RECORDS TO USE >>

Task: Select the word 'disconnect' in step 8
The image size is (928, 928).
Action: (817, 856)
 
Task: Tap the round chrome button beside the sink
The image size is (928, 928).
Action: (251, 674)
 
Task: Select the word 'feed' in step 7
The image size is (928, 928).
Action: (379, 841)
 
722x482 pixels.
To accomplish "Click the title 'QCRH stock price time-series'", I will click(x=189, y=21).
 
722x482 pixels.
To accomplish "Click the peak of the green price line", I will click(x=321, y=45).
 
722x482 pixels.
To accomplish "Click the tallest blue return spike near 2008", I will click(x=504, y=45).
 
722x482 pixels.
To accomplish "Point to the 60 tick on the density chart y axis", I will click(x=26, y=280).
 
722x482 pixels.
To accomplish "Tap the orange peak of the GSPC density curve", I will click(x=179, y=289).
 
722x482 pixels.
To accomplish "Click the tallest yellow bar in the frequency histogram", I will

TASK STATEMENT >> Scale the lines from the first one through the line containing "Action: (379, 841)", inclusive, and write them all out again with their requests. Multiply only the answer coordinates by 1.6 and round each to a whole number, with halves rounding up.

EXERCISE RESPONSE >>
Task: Select the word 'disconnect' in step 8
The image size is (928, 928).
Action: (1307, 1370)
 
Task: Tap the round chrome button beside the sink
The image size is (928, 928).
Action: (402, 1078)
 
Task: Select the word 'feed' in step 7
The image size is (928, 928).
Action: (606, 1346)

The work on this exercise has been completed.